According to Davide Dibitonto, one of the principal promoters of the Partito Capibara and one of the co-founders of the CNA, the intellectual roots of the project predate the formation of the collective by several years. In an interview published in 2026, Dibitonto placed the origins of the broader political project approximately ten years earlier and identified the British accelerationist literature associated with Maya B. Kronic, Armen Avanessian, Nick Srnicek, Alex Williams and, above all, Mark Fisher, as important influences. In particular, he cited #Accelerate: The Accelerationist Reader (2014) and Inventing the Future (2015) as important reference points. The party also adopted the model through which left-wing accelerationism made its way into Italy, that is, according to Dibintonto, memes, with one of the examples of such phenomenon being the Facebook community Sinistralibro and groups such as Automatizzato Comunismo Memetico (Automated Memetic Communism). Despite using irony as a tool, the party is serious about its ideals and program.
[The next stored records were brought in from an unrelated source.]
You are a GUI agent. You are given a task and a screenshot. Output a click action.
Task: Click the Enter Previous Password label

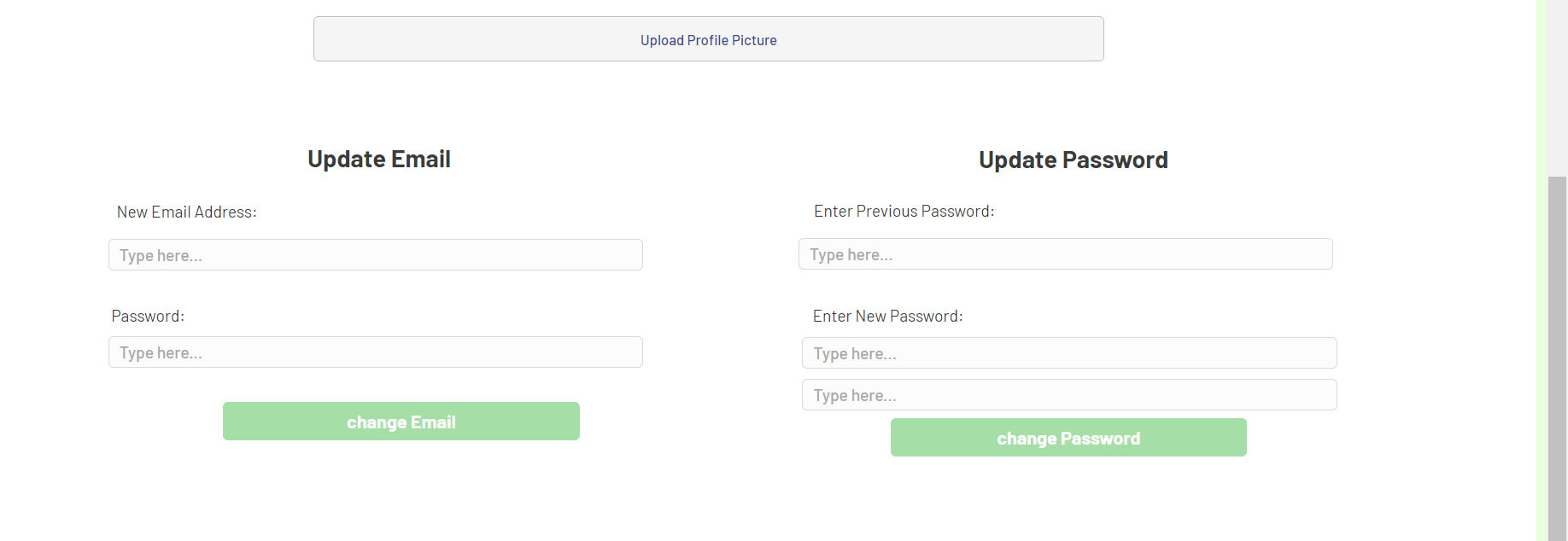click(904, 212)
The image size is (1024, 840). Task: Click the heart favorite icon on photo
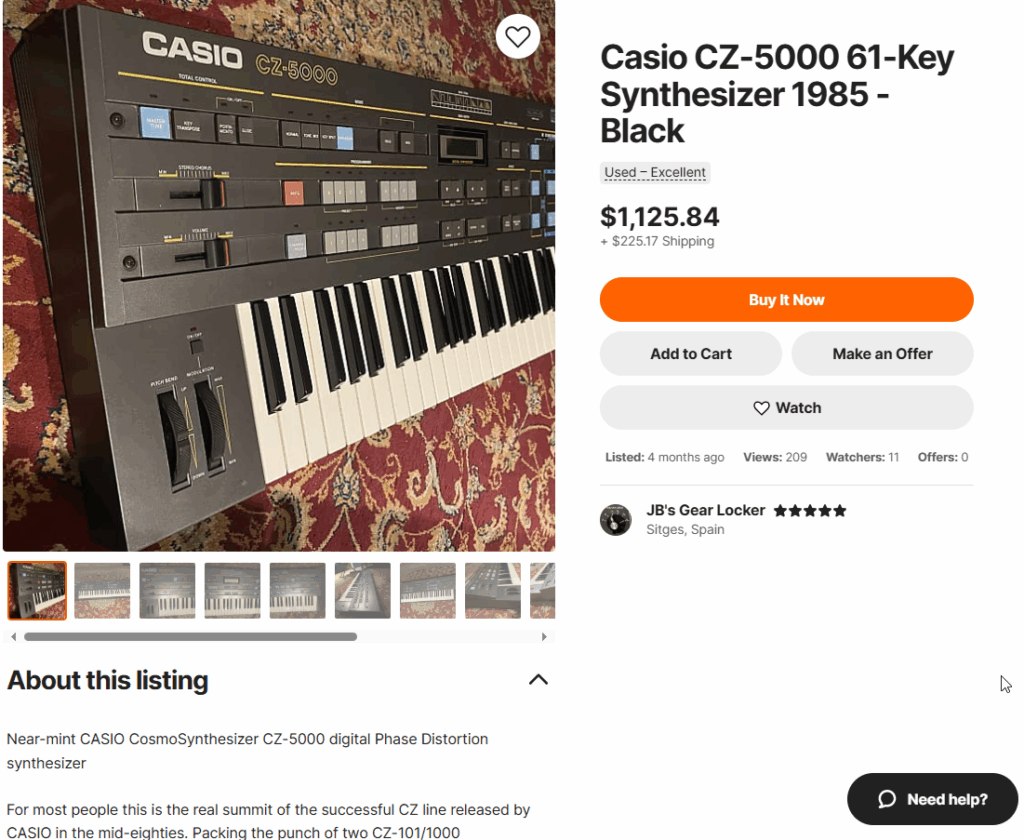517,37
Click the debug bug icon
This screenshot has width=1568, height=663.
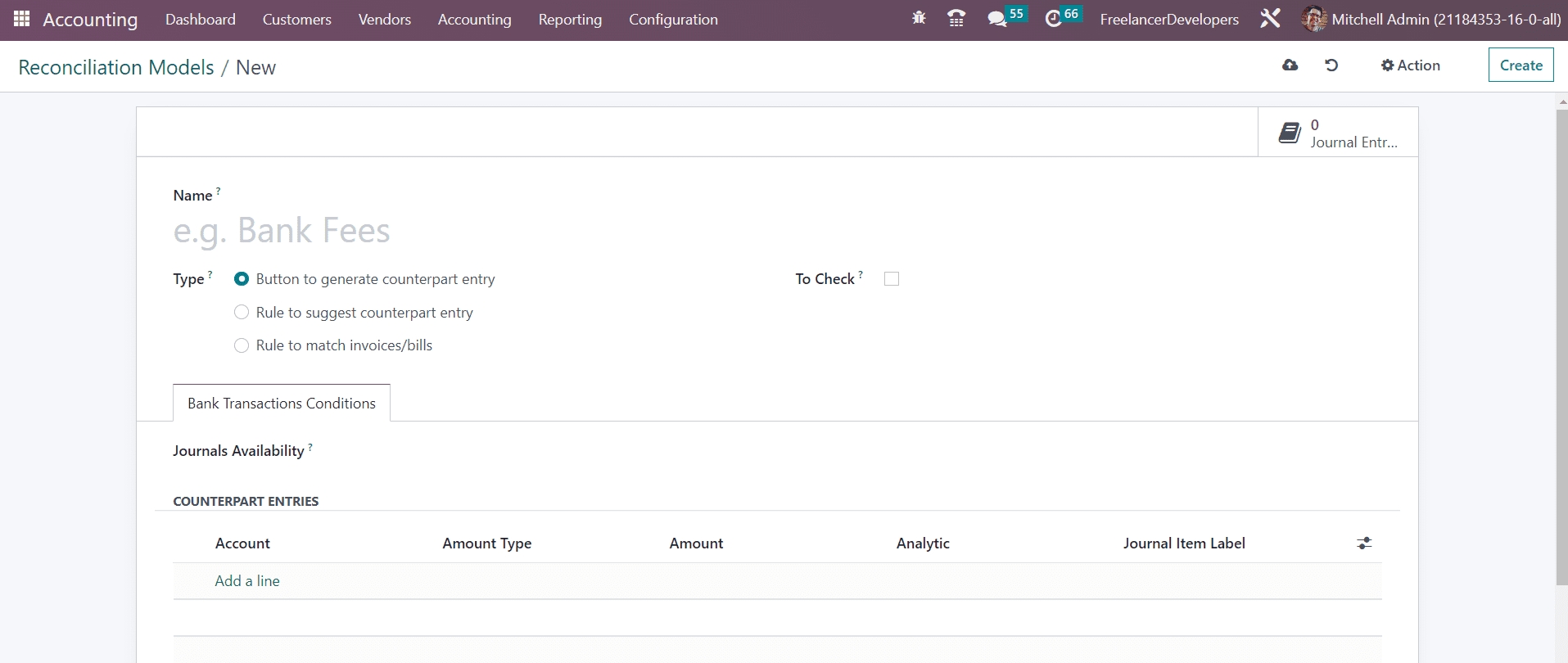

=== Political placement ===
Davide Dibitonto defined the movement as on the opposite end of the political spectrum as Roberto Vannacci's National Future, stating that whilst Vannacci's party embodied the radical right, Partito Capibara embodied the radical left. According to a militant of the party interviewed by the newspaper Quotidiano Nazionale, Lorenzo Robin Frosini, Partito Capibara is also ideologically distant from the Five Star Movement due to its anti-systemic ideals which, according to the account, the Five Star Movement do not share. The party also expressed support for the recognition of Palestine and support pro-Palestinian organizations.

=== Secondary analysis ===
The newspaper Quotidiano Nazionale described the ideals of the party as akin to Thomas More's book, Utopia.

== Proposals ==
The ideological framework of Partito Capibara centers on a 24-hour, 4-day working week alongside a guaranteed net minimum wage of €15 per hour (€1,560 monthly). To decouple human survival from "endless labor", the movement proposes the unconditional free provision of six fundamental needs: housing, utilities, food, public transit, education, and healthcare. These initiatives are designed to be funded by a universal basic income of 500 per month scaling alongside economic automation, and a strict wealth tax, approximated by the party at 100%, levied on individual assets exceeding €6.66 million. As a practical example, without naming him directly, (Note: At the time of the statement, Giovanni Ferrero had €48,8 - €49 billion to his name, making him the individual who was likely indirectly mentioned in the example. However, the richest man in Italy at the time of the statement was actually Giancarlo Devasini, with a net worth of € 89.3 billion) the political movement stated that the richest man of Italy which at the time of the statement had €49 billions, under this wealth tax system would see a wealth tax of 99,9999% of his individual assets, and even then, according to the party, he'd remain a multimillionaire.

When questioned by Pagella Politica on the feasibility of their program, with the network stating it was "too good to be true", Davide Dibitonto replied by stating the program was "too good not to be true". A goal of the party is to become the biggest party in Italian politics by 2032.